■ **RECORDS SHOWN**:
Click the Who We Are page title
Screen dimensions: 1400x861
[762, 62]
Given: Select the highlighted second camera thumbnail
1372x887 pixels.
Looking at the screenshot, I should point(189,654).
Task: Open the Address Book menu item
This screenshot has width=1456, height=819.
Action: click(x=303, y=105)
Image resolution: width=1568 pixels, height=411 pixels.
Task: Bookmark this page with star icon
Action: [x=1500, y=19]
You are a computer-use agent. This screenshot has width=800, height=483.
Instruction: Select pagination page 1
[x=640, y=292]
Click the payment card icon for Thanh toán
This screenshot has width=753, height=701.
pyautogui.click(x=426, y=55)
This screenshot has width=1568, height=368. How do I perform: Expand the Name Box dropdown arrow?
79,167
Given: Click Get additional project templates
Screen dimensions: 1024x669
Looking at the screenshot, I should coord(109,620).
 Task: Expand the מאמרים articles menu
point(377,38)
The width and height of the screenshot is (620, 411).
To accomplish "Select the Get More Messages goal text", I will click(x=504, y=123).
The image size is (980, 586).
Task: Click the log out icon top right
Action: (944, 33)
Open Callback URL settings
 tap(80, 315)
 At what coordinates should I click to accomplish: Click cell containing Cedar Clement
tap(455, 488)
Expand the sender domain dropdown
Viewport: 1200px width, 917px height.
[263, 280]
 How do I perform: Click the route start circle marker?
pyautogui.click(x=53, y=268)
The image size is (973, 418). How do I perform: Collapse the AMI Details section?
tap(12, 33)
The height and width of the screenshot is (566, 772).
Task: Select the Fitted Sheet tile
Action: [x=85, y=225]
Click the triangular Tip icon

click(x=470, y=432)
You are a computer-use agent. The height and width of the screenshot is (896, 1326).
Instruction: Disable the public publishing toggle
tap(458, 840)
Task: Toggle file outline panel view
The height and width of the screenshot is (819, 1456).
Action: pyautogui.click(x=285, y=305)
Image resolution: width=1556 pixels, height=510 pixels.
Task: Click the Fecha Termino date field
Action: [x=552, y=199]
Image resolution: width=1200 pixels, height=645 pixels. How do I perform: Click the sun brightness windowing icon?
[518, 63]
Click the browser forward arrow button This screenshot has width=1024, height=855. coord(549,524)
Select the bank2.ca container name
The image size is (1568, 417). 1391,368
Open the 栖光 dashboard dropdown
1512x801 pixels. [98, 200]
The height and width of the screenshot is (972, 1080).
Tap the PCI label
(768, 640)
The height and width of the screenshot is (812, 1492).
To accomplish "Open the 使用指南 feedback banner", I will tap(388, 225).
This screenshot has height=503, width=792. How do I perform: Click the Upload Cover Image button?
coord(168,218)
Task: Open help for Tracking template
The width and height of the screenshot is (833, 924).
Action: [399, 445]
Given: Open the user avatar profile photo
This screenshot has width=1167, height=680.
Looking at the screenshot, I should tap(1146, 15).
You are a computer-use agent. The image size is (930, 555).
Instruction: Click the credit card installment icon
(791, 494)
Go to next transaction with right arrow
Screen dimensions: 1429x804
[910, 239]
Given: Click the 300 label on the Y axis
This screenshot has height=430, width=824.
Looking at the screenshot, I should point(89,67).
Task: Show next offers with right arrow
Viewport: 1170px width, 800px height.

■ **WHAT YOU WILL DO**: Retype every line of the items above without any changes.

■ **COMPLETED EXERCISE**:
Click the Who We Are page title
Screen dimensions: 1400x861
[762, 62]
Given: Select the highlighted second camera thumbnail
1372x887 pixels.
Looking at the screenshot, I should point(189,654).
Task: Open the Address Book menu item
This screenshot has width=1456, height=819.
Action: click(x=303, y=105)
Image resolution: width=1568 pixels, height=411 pixels.
Task: Bookmark this page with star icon
Action: [x=1500, y=19]
You are a computer-use agent. This screenshot has width=800, height=483.
Instruction: Select pagination page 1
[x=640, y=292]
Click the payment card icon for Thanh toán
This screenshot has width=753, height=701.
pyautogui.click(x=426, y=55)
This screenshot has width=1568, height=368. How do I perform: Expand the Name Box dropdown arrow?
79,167
Given: Click Get additional project templates
Screen dimensions: 1024x669
Looking at the screenshot, I should coord(109,620).
 Task: Expand the מאמרים articles menu
point(377,38)
The width and height of the screenshot is (620, 411).
To accomplish "Select the Get More Messages goal text", I will click(x=504, y=123).
The image size is (980, 586).
Task: Click the log out icon top right
Action: (944, 33)
Open Callback URL settings
 tap(80, 315)
 At what coordinates should I click to accomplish: Click cell containing Cedar Clement
tap(455, 488)
Expand the sender domain dropdown
Viewport: 1200px width, 917px height.
[263, 280]
 How do I perform: Click the route start circle marker?
pyautogui.click(x=53, y=268)
The image size is (973, 418). How do I perform: Collapse the AMI Details section?
tap(12, 33)
The height and width of the screenshot is (566, 772).
Task: Select the Fitted Sheet tile
Action: [x=85, y=225]
Click the triangular Tip icon

click(x=470, y=432)
You are a computer-use agent. The height and width of the screenshot is (896, 1326).
Instruction: Disable the public publishing toggle
tap(458, 840)
Task: Toggle file outline panel view
The height and width of the screenshot is (819, 1456).
Action: pyautogui.click(x=285, y=305)
Image resolution: width=1556 pixels, height=510 pixels.
Task: Click the Fecha Termino date field
Action: [x=552, y=199]
Image resolution: width=1200 pixels, height=645 pixels. How do I perform: Click the sun brightness windowing icon?
[518, 63]
Click the browser forward arrow button This screenshot has width=1024, height=855. coord(549,524)
Select the bank2.ca container name
The image size is (1568, 417). 1391,368
Open the 栖光 dashboard dropdown
1512x801 pixels. [98, 200]
The height and width of the screenshot is (972, 1080).
Tap the PCI label
(768, 640)
The height and width of the screenshot is (812, 1492).
To accomplish "Open the 使用指南 feedback banner", I will tap(388, 225).
This screenshot has height=503, width=792. How do I perform: Click the Upload Cover Image button?
coord(168,218)
Task: Open help for Tracking template
The width and height of the screenshot is (833, 924).
Action: [399, 445]
Given: Open the user avatar profile photo
This screenshot has width=1167, height=680.
Looking at the screenshot, I should tap(1146, 15).
You are a computer-use agent. The image size is (930, 555).
Instruction: Click the credit card installment icon
(791, 494)
Go to next transaction with right arrow
Screen dimensions: 1429x804
[910, 239]
Given: Click the 300 label on the Y axis
This screenshot has height=430, width=824.
Looking at the screenshot, I should point(89,67).
Task: Show next offers with right arrow
Viewport: 1170px width, 800px height.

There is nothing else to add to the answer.